◆ **Exercise brief**
The required output is all lines below that contain the word "height".

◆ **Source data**
################

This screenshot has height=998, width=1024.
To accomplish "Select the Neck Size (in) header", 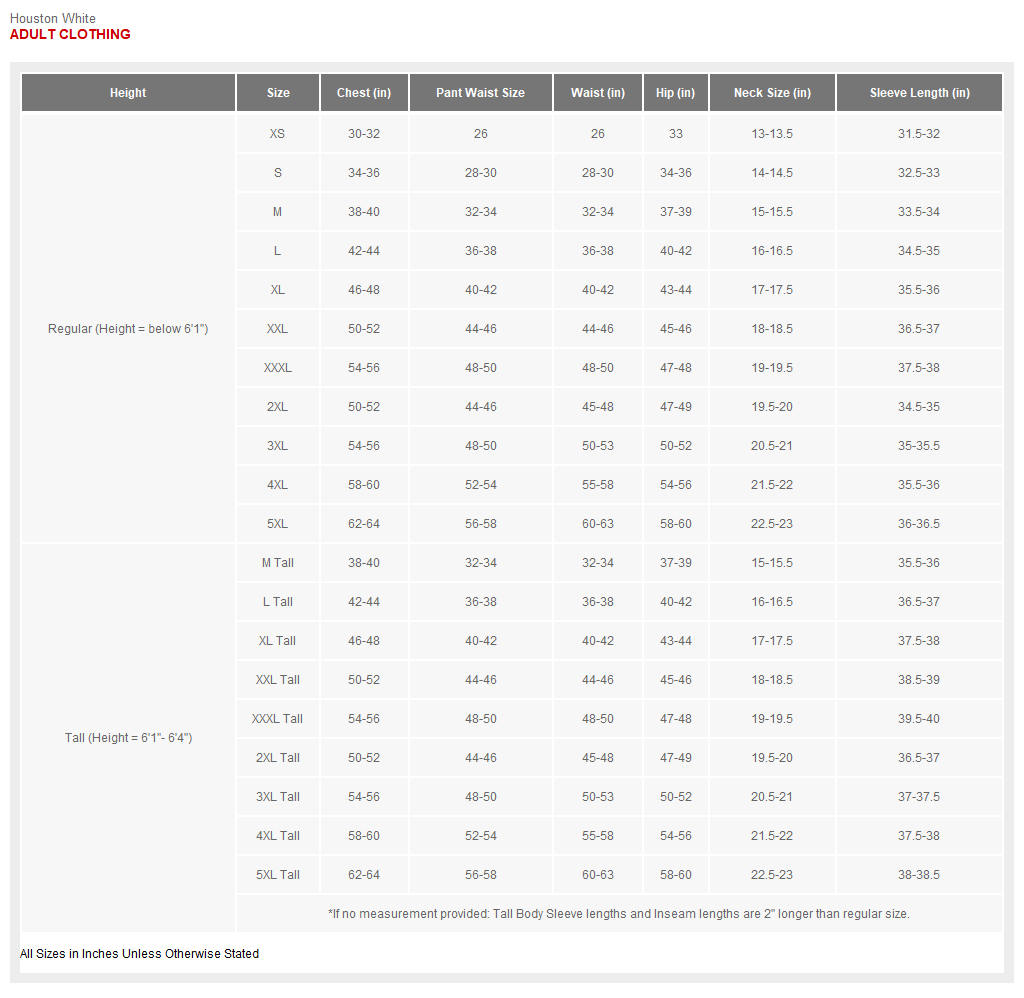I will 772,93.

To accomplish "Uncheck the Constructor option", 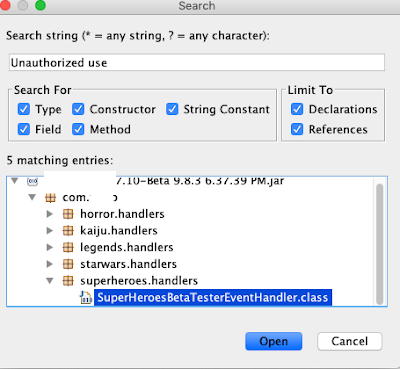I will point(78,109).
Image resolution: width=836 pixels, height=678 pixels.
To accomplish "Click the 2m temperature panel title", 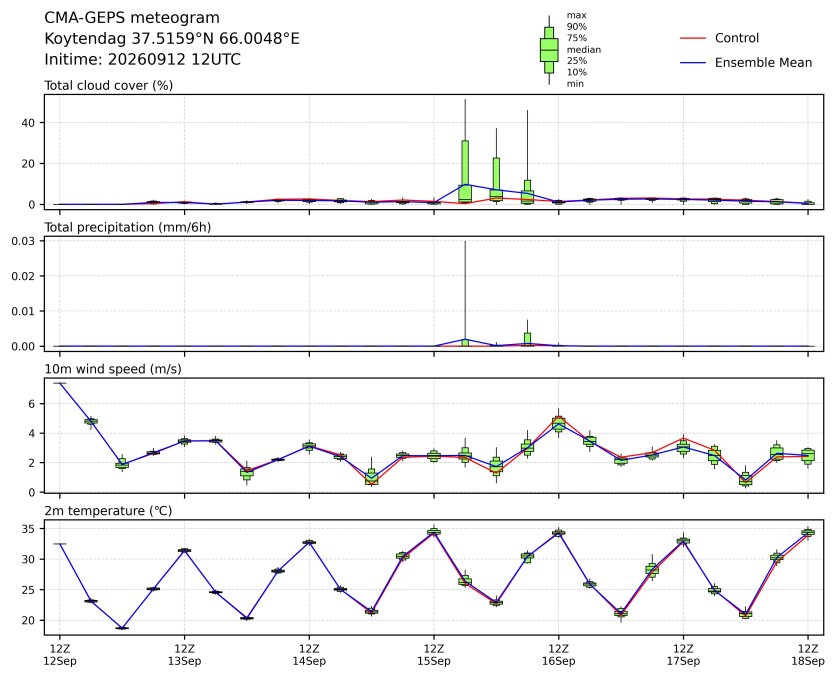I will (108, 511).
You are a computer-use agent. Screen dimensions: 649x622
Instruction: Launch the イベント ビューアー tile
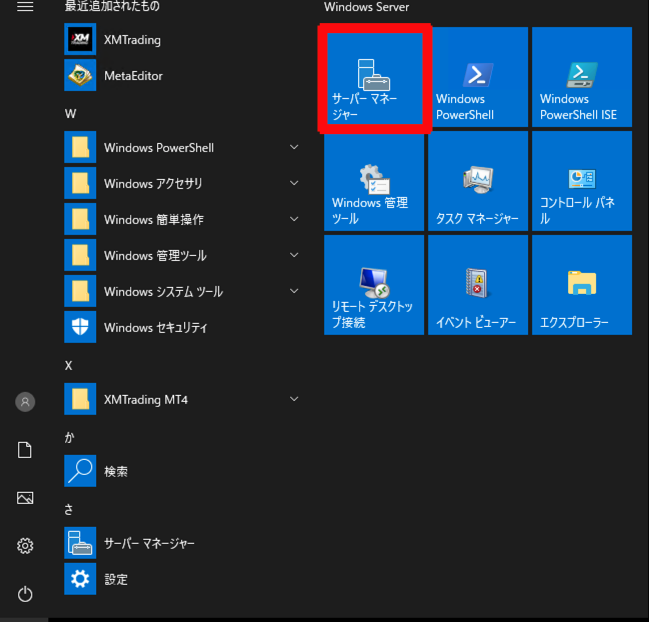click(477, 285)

################

◆ **Result for this task**
This screenshot has height=998, width=1024.
Image resolution: width=836 pixels, height=678 pixels.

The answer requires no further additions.